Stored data
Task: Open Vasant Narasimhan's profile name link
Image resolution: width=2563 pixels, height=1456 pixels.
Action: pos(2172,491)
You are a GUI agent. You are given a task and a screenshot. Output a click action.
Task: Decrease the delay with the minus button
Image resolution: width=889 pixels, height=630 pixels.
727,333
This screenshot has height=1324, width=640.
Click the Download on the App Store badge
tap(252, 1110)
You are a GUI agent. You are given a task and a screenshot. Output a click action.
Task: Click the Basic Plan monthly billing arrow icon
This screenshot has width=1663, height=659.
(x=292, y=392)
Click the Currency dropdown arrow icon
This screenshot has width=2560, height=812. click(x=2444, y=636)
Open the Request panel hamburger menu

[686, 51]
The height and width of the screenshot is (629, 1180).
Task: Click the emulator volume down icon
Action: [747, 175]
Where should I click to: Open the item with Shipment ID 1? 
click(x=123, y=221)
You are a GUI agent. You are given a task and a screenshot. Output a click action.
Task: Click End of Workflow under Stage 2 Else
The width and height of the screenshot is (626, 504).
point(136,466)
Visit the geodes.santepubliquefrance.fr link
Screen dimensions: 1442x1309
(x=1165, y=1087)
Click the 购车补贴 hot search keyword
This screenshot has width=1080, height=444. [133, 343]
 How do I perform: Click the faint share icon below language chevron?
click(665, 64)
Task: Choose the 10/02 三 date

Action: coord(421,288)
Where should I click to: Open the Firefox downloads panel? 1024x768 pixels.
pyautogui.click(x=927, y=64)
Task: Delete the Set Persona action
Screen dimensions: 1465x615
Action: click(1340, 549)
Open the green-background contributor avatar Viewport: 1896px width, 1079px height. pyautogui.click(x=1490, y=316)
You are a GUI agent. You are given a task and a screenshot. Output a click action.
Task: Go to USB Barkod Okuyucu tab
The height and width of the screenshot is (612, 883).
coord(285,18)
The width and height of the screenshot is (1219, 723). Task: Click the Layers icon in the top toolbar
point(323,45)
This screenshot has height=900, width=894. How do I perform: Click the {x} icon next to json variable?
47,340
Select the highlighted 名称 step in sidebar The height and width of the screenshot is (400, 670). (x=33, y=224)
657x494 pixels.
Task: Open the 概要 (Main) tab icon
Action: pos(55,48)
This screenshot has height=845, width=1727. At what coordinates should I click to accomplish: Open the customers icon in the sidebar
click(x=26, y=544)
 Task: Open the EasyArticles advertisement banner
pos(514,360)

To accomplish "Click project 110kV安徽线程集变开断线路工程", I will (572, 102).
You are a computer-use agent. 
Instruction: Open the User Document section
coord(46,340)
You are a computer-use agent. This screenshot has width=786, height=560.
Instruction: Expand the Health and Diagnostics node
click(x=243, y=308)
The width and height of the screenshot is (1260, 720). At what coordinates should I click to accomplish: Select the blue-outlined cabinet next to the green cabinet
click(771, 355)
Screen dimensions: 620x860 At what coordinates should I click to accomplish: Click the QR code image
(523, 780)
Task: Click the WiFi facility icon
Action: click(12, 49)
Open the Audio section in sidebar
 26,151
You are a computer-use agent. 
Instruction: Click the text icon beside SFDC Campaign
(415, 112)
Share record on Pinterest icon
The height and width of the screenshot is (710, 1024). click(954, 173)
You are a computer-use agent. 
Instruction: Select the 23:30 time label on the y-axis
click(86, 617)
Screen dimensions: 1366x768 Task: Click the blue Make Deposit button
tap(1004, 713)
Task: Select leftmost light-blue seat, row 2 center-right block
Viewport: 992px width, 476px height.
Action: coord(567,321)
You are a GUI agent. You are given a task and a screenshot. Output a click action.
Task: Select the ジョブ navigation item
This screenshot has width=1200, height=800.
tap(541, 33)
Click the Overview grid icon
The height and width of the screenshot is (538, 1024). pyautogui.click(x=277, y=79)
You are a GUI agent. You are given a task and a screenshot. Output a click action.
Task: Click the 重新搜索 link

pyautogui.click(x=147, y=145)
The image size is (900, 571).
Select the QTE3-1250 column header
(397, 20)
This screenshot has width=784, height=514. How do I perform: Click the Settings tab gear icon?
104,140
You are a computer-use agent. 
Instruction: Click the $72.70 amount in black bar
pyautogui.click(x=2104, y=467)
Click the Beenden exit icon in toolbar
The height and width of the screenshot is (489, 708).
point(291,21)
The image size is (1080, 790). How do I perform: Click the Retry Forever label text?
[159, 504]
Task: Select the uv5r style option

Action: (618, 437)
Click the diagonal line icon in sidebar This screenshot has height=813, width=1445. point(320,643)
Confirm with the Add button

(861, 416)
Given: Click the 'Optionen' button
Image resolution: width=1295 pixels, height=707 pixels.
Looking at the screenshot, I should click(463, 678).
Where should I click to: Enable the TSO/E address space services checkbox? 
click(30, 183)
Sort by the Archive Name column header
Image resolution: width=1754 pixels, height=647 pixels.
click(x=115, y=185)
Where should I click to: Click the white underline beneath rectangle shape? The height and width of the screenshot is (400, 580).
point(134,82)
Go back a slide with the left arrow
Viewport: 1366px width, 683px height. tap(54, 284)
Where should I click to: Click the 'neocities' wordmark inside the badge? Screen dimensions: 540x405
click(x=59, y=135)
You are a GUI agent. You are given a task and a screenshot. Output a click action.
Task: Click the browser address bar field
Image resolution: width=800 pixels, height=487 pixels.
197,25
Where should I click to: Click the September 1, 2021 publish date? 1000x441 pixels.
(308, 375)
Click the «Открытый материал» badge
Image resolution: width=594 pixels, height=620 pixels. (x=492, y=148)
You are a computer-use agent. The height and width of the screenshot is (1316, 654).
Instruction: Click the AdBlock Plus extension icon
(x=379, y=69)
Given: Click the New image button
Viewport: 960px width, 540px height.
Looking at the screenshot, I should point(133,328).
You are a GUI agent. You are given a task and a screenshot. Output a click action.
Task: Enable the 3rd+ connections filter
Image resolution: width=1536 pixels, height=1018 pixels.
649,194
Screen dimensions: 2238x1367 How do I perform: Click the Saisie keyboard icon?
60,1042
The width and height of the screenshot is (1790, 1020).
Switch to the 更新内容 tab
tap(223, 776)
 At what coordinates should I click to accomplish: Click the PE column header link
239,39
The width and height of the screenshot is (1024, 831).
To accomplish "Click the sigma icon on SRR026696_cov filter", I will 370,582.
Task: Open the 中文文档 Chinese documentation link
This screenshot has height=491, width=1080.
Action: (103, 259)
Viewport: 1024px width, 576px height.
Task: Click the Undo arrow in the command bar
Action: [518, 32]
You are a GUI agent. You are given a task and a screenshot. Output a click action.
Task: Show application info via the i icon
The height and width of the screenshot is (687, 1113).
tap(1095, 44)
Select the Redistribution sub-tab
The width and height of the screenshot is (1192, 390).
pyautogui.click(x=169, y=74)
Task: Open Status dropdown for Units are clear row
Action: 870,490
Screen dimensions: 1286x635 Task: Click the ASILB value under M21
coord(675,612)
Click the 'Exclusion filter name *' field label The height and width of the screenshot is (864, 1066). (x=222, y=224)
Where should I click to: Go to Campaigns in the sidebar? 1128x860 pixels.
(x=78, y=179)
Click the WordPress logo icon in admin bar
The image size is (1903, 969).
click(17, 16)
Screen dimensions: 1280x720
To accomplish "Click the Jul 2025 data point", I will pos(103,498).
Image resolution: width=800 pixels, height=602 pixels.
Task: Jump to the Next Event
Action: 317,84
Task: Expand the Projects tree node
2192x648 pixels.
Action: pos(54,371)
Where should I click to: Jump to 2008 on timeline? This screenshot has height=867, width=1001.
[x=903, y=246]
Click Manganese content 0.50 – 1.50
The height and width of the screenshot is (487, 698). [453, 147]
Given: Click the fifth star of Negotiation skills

BRIEF
The lines to reproduce run from the one that contains "Task: Expand the Projects tree node" through the last line above; copy them exactly.

EXERCISE OUTPUT
Task: Expand the Projects tree node
2192x648 pixels.
Action: pos(54,371)
Where should I click to: Jump to 2008 on timeline? This screenshot has height=867, width=1001.
[x=903, y=246]
Click Manganese content 0.50 – 1.50
The height and width of the screenshot is (487, 698). [453, 147]
Given: Click the fifth star of Negotiation skills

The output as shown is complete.